For Putin, Russian generals and soldiers, "there's a very real risk that they'll end up in the dock of a court in The Hague," Raab added on BBC television.
Amnesty International said Russian cluster bombs hit a pre-school in northeastern Ukraine last Friday that was being used to shelter civilians, killing three people including a child.

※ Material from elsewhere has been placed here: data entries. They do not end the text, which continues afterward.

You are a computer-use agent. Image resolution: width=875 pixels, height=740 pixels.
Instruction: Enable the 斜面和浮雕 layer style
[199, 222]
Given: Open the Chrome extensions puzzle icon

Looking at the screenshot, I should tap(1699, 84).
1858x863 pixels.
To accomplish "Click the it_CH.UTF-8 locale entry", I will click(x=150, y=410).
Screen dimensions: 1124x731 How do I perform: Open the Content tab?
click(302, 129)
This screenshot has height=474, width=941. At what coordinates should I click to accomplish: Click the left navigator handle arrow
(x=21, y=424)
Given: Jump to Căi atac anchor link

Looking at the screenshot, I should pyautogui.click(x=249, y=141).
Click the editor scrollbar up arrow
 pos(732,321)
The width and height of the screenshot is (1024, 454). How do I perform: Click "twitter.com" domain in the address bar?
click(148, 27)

Agnes Callamard, who heads the global rights monitor, said the "stomach-turning" attack in the town of Okhtyrka "should be investigated as a war crime."
With hundreds of thousands fleeing the violence, the U.K. said it would relax its immigration requirements for Ukrainians, after criticism it was not going far enough to accommodate refugees.
Home Secretary Priti Patel said some 100,000 Ukrainians could enter the country for 12 months as a result of changes to criteria for close family members.
All applicants will still, however, have to pass security checks, she added, given that "Russian troops are seeking to infiltrate and merge with Ukrainian forces."